To investigate the chemical interactions between grass polymer components and PL, the FTIR spectra of pure PL, G124 (0% PL), and GPL30 are compared in Fig. 3C. Spectra of other PL compositions are provided in Fig. S5 in ESI.

The FTIR spectra of pure PL polymer shows a band at 3200 cm−1 corresponding to N–H stretching. A prominent signal at 3060 cm−1 accompanied by another at 1600cm−1 to 1500 cm−1 are attributed to the NH3+ side chain groups.46,47 This is followed by distinct peaks at 2940 and 2860 cm−1, which correspond to the asymmetric and symmetric stretching of C-H2 bonds, respectively. The amide I band at 1640 cm−1 is characteristic of C[double bond, length as m-dash]O stretching,46,48 while the amide II band at 1530 cm−1 is due to the in-plane deformation of the NH group.46 Lastly, the band at 1245 cm−1 corresponds to C–N stretching in the amide group.48

When comparing the FTIR spectra of pure PL, G124 (0% PL), and GPL30 (30%PL), no new peaks are observed in the GPL30 sample. This indicates that no covalent crosslinking occurs between the functional groups of the hydrolysed biomass and PL. However, shifts to lower wavenumbers are noted for bands corresponding to functional groups involved in hydrogen bonding, such as amide I and the C–N stretching. These shifts suggest that the interaction between PL and biomass is mainly due to hydrogen bonds.49

The formation of a Schiff base between the pending amino group of PL and the carbonyl groups of reducing sugars (produced during hydrolysis) was expected, which would have been indicated by the appearance of an imine peak around 1660 cm−1 in the FTIR spectra.50 However, the absence of this peak suggests that PL did not react with the reducing sugars.51 Schiff base formation would also have reduced the C[double bond, length as m-dash]O band intensity due to the consumption of carbonyl groups.50 Therefore, the reducing sugar content was measured in raw grass and bioplastics with varying PL content (0%, 10%, 20%, and 30% by weight) (Fig. 3D).

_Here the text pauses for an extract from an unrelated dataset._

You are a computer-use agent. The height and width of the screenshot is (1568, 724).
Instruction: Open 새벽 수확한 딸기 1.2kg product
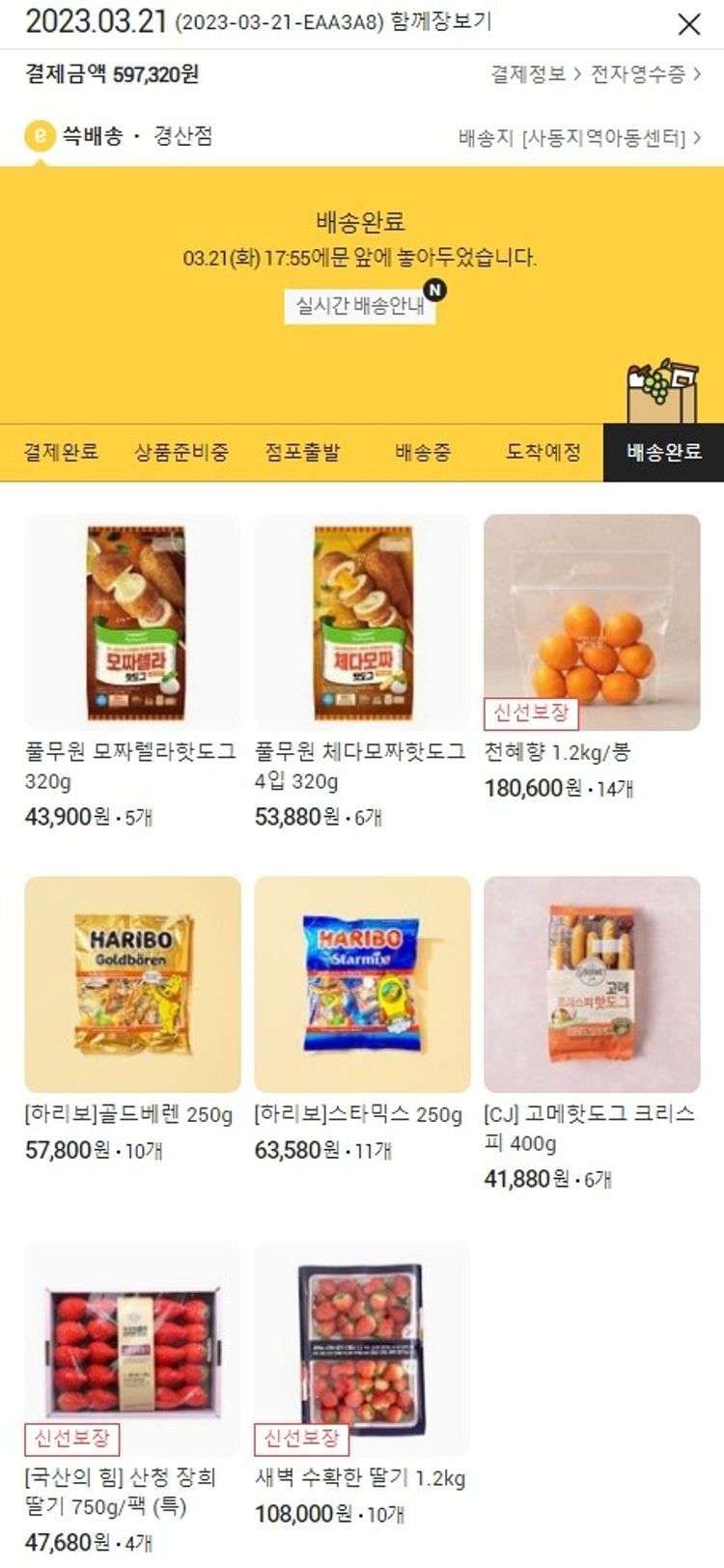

When comparing the reducing sugars content of raw grass with that of the bioplastics containing 0% PL, no significant increase in reducing sugars content was observed, which is unexpected since hydrolysis of polysaccharides yields reducing sugars.42 However, as indicated by the earlier FTIR and TGA results, it is likely that the reducing sugars are reacting to form pseudo-lignin immediately after production, thereby preventing their interaction with the amino groups in PL. Additionally, an increase in PL content in the bioplastic formulations corresponds with a decrease in reducing sugar levels, likely due to the dilution effect of PL, which does not contribute to the final product's reducing sugars content.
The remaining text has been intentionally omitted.